Al die belangstelling was soms wel vervelend. Volslagen vreemden wisten hoe ze hun familie waren verloren en eigenden zich soms het verdriet toe. Sandra: “Een godsdienstdocent vroeg me hoe het ging. Ik zei ‘goed’, toen zei hij: wacht maar, je gaat die verwerking nog wel krijgen.” Mirjam knikt: “Ze zeiden steeds: die klap komt nog wel. Pas na anderhalf jaar dacht ik: ik denk niet meer dat die gaat komen.”

Voor de zussen is het verdriet nooit gepaard gegaan met dramatische huilbuien of schreeuwpartijen. Het was er ineens en het is deel van hen geworden. Op sommige momenten steekt het onverwacht scherp de kop op. Op Moeder- of Vaderdag bijvoorbeeld. Mirjam: “Dan hoor je al weken voor Moederdag de reclames op tv: koop nu iets voor je moeder, ga iets leuks doen met je moeder, trakteer je moeder.” Sandra: “Een halfjaar geleden ging mijn relatie uit, toen dacht ik: nu zal ik nooit meer een vriend hebben die mijn ouders heeft ontmoet.”

Zonder vangnet

Een jaar na het ongeluk stapte Sandra binnen bij een makelaar. Ze wilde weg uit het huis van haar ouders.

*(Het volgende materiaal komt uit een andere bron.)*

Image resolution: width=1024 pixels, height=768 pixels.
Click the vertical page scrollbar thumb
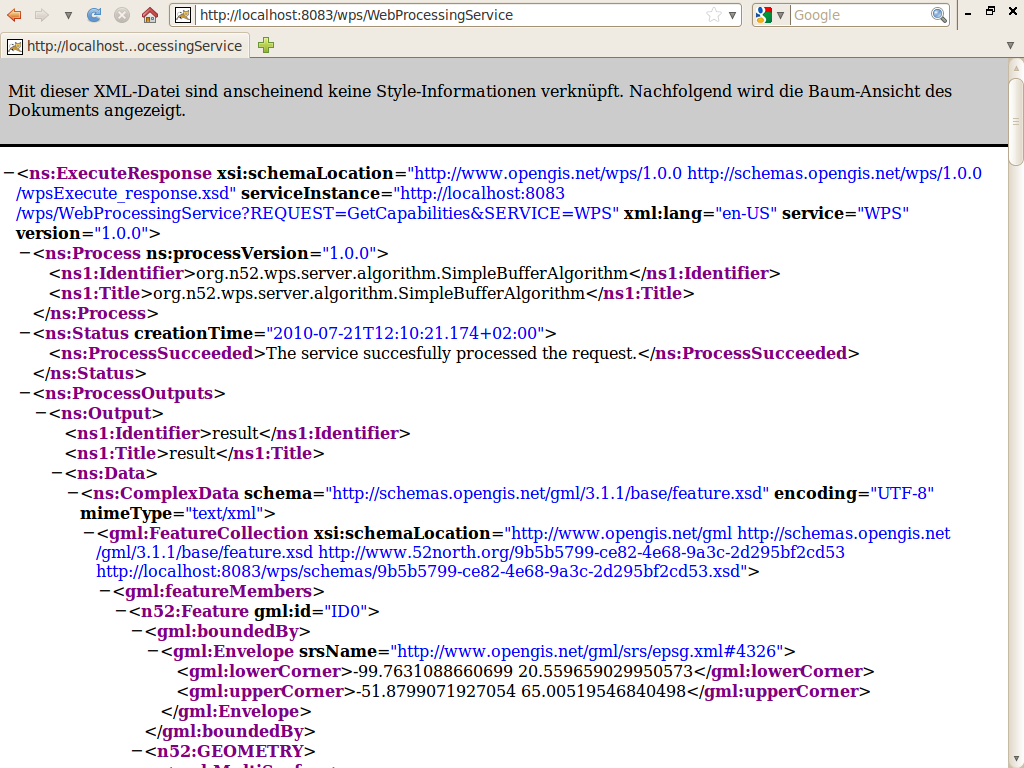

Een ‘normaal’ studentenleven leiden in Utrecht. “Ik zei: ik zal maar eerlijk zijn, ik ben 18 en ik heb geen idee wat ik doe.” Een jaar daarvoor was ze nog heel trots dat ze zelfstandig een reis naar Albufeira had geboekt, nu kocht ze helemaal alleen een huis. Mirjam bleef in Maarssen wonen, maar verving wel het hele interieur. De ‘groeistreepjesmuur’ naast de kast liet ze intact, in potlood is nog te zien hoe broer Robert op zijn 21ste verjaardag het record van 1 meter 96 brak.

We zijn volwassen geworden zonder vangnet, zegt Sandra. En dat is soms echt wel lastig. Zo krijgt ze nog weleens opmerkingen over haar oven die op een hoogst onhandige plek in het aanrecht zit. “Dan zeg ik: heb jij weleens een keuken gekocht toen je achttien was?” Mirjam: “Ik had rioleringsproblemen, normaal ga je dan naar je ouders voor advies. Ik ga naar Google.”

Maar er waren de afgelopen vijf jaar ook hele mooie momenten. De postbode die vijf minuten lang bezig was om alle kaarten in hun brievenbus te proppen. Een buurvrouw die aanbelde met een schaal lasagne. De ooms en tantes die zich over hen ontfermden. De opa die tijdens MH17 op sterven lag, maar gek genoeg nog steeds leeft. De zussen zouden dat soort verhalen van nabestaanden graag bundelen in een boek of documentaire. Om een positieve draai te geven aan iets dat zo verdrietig was, en soms nog steeds is.